The Crop Insurance Industry’s Top Seven Whoppers

Tuesday, March 1, 2016

 

The crop insurance industry must be getting desperate.

The federal crop insurance program from which this industry profits handsomely is coming under increasing scrutiny. The industry’s claims to defend this bloated program are straying farther and farther from reality.

Here are the top seven whoppers the industry put out in two articles last month.

  1. The federal government “provides a discount” to farmers on crop insurance premiums. Taxpayers pay 62 percent of farmers’ crop insurance premiums. That’s not a discount, that’s a giveaway.
     
  2. "Crop insurance is not a federal handout." The federal government pays two-thirds of the premiums, covers most payouts to farmers and pays crop insurance companies to sell and service the policies. Net cost to taxpayers averaged $8.8 billion a year over the past three years. Sounds like a handout to us.
     
  3. The program “minimizes taxpayer costs.” Did we mention that taxpayers shelled out an average of $8.8 billion a year over the last three years?
     
  4. Crop insurance “works like other kinds of insurance.” Federal subsidies keep premiums so cheap that farmers regularly get back more in payouts than they paid in premiums. How much money have you made lately from your auto or homeowners insurance?
     
  5. Without crop insurance, the 2012 drought would have required “a very expensive ad hoc disaster bill.” Really? Crop insurance costs far more than ad hoc disasters. Between 1999 and 2008, insurance payouts were $11 billion more than disaster payments.
     
  6. The United States would not enjoy food security without crop insurance. Please. Crop insurance really didn’t get rolling until after 2000, when subsidies ballooned. In 1999, before the large increase in subsidies, farmers planted 328 million acres in principal crops. In 2015, 325 million acres were planted to the same crops. Subsidized crop insurance did not enhance American food security.     
     
  7. "Largely gone are the days of government support programs like direct payments." Congress did, finally, end direct payments in 2014, but lawmakers swapped it for two new government support programs, Agriculture Risk Coverage and Price Loss Coverage. The first year out of the gate, these two programs paid out $5.2 billion – more than direct payments would have cost.

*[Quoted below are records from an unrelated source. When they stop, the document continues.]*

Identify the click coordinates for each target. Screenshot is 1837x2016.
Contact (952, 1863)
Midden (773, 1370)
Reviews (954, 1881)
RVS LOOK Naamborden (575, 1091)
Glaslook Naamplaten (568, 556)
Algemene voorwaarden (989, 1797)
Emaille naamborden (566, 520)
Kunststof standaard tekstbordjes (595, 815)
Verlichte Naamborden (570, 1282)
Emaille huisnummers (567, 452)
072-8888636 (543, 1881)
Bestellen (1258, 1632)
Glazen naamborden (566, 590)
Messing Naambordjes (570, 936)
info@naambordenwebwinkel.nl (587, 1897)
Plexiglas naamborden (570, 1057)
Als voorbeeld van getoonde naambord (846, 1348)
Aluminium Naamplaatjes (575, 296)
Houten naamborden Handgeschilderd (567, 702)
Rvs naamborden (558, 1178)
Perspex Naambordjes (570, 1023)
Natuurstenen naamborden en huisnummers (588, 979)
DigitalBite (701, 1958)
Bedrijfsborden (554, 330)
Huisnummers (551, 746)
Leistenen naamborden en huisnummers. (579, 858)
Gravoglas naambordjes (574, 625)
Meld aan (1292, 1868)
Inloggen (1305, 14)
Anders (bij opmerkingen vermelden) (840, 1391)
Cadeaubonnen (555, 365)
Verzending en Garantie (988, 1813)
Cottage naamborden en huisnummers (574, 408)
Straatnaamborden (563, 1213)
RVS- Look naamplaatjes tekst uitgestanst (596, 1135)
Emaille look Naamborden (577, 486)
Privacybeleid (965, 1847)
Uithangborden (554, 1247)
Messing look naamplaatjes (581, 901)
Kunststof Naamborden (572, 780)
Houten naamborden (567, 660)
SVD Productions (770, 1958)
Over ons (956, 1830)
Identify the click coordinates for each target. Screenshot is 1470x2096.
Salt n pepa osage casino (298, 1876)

The real story is that crop insurance has strayed far from what most people would recognize as a safety net for farmers facing potentially crippling losses because of bad weather. The crop insurance program has turned into just another income support program, with most of the support going to the largest and most financially-secure farming operations -- at a high cost to taxpayers and the environment.